Bonjour Madame Christina Malkia Mukongoma et merci de nous accorder de votre temps. Pouvez-vous nous parler de votre parcours ? 

Christina Mukongoma : Je suis titulaire d'une licence en journalisme et multimédia obtenue à l'Université Chrétienne Bilingue du Congo, à Beni, au Nord-Kivu. J'évolue dans le monde de l'information et de la communication depuis mon plus jeune âge. J'ai travaillé dans plusieurs stations de radio où j'ai été tour à tour reporter, régisseuse d'antenne et rédactrice en chef. J'ai également occupé le poste de chargé de communication dans deux organisations non gouvernementales mais aussi dans une brasserie de renommée nationale. En outre, je suis membre d'Habari RDC et fondatrice de CONGORASSURE.CD. Je suis mariée et mère de deux enfants. 

La semaine a été marquée par les affrontements entre l’armée congolaise et le M23 au Nord-Kivu. Le général Sylvain Ekenge a affirmé que des effets militaires non utilisés, ni par l'armée, ni par les M23 ont été récupérés sur le champ de bataille. Que pensez-vous de cette attaque ? 

Christina Mukongoma :  je pense que c'est une attaque de trop et pour tous les natifs du Kivu comme moi, il était prévisible que tôt ou tard cela arrive. Tant que la RDC ne consacre pas assez de budget à son armée et à tous ses services de sécurité spécialisés, il y aura toujours des petits malins quelque part qui voudront exprimer leurs caprices par les armes. Pour moi, ces nouvelles attaques constituent un tremplin pour que nos autorités réfléchissent une fois de plus au renforcement de nos forces de sécurité afin qu'elles soient en mesure de tuer dans l'œuf toute petite rébellion en gestation ainsi que de protéger l’intégrité territoriale de la RDC.

Ces évènements se déroulent dans un contexte marqué par la non-participation du M23 Aile Bisimwa/Makenga aux discussions autour du processus de Nairobi. Quelle est votre analyse ? 

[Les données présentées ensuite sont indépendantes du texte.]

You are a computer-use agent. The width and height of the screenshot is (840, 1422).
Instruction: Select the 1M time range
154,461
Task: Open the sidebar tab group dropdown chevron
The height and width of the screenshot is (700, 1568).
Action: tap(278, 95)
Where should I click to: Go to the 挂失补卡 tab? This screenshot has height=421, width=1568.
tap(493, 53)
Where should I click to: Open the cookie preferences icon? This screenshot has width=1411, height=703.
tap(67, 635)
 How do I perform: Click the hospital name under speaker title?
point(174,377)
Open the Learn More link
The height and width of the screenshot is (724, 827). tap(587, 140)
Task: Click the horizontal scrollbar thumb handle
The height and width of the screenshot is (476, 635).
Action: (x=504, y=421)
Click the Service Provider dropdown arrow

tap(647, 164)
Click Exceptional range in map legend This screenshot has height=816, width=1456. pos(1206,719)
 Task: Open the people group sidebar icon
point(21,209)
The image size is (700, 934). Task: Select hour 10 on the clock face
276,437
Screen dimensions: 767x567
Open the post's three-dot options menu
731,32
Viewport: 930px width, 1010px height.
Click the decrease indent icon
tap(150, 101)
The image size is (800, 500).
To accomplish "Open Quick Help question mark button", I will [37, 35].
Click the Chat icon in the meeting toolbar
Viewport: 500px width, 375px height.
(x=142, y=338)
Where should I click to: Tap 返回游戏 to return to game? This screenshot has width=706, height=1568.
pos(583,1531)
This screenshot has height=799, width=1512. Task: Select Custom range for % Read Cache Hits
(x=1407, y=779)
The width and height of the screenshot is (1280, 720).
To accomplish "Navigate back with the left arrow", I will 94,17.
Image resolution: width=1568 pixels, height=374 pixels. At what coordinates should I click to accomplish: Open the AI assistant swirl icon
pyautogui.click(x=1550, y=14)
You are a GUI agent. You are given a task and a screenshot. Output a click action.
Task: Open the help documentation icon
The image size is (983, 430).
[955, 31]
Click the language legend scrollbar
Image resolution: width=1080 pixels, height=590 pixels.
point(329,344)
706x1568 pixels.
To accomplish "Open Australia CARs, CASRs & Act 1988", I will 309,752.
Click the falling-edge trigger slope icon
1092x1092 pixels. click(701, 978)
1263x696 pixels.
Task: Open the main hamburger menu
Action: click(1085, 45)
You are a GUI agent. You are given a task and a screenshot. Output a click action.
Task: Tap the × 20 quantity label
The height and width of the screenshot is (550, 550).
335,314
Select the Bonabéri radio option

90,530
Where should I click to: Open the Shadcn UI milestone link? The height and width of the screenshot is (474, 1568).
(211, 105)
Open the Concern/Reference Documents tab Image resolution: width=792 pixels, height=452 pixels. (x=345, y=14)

Christina Mukongoma : le fait déjà qu’il y ait au moins deux ailes, prouve qu’ils n’arrivent pas à s’entendre…Ces négociations à Nairobi ne sont pas les premières du genre. Je pense qu'ils n'ont jamais été vraiment disposés à discuter une nouvelle fois. Cependant, comme ils ont choisi la voie militaire, l'armée  a prévenu qu’elle est parée à toute éventualité. Avec l'esprit de patriotisme qui plane sur le pays ces dernières heures, il est évident que les FARDC qui reçoivent énormément de soutien sont prêts à se battre. D'une manière ou d'une autre, les autorités sont obligées de régler cette affaire une fois pour toute. Et les Congolais ont toujours été exceptionnels, quand ils veulent quelque chose à l'unisson comme aujourd'hui, ils finissent par l'obtenir. Et maintenant, ce qu'ils veulent, c'est clairement le retour de la paix. Les autorités ont dit qu'elles sont prêtes à discuter avec ceux qui veulent discuter, à accueillir ceux qui décident de déposer les armes sans condition et à répondre de manière appropriée à ceux qui veulent attaquer. Et ceux qui n'ont pas voulu ou ne veulent pas participer aux négociations doivent comprendre que ce pays est confronté à d'énormes défis et ce n'est pas en un jour que toutes leurs demandes, les plus raisonnables bien sûr, seront satisfaites. Ils ne doivent pas penser seulement à eux-mêmes, ils doivent penser à tous les Congolais et au Congo. J'espère sincèrement qu'ils déposeront les armes et trouveront un autre moyen, beaucoup plus pacifique, de se faire entendre  sans qu’il n’y ait des victimes. 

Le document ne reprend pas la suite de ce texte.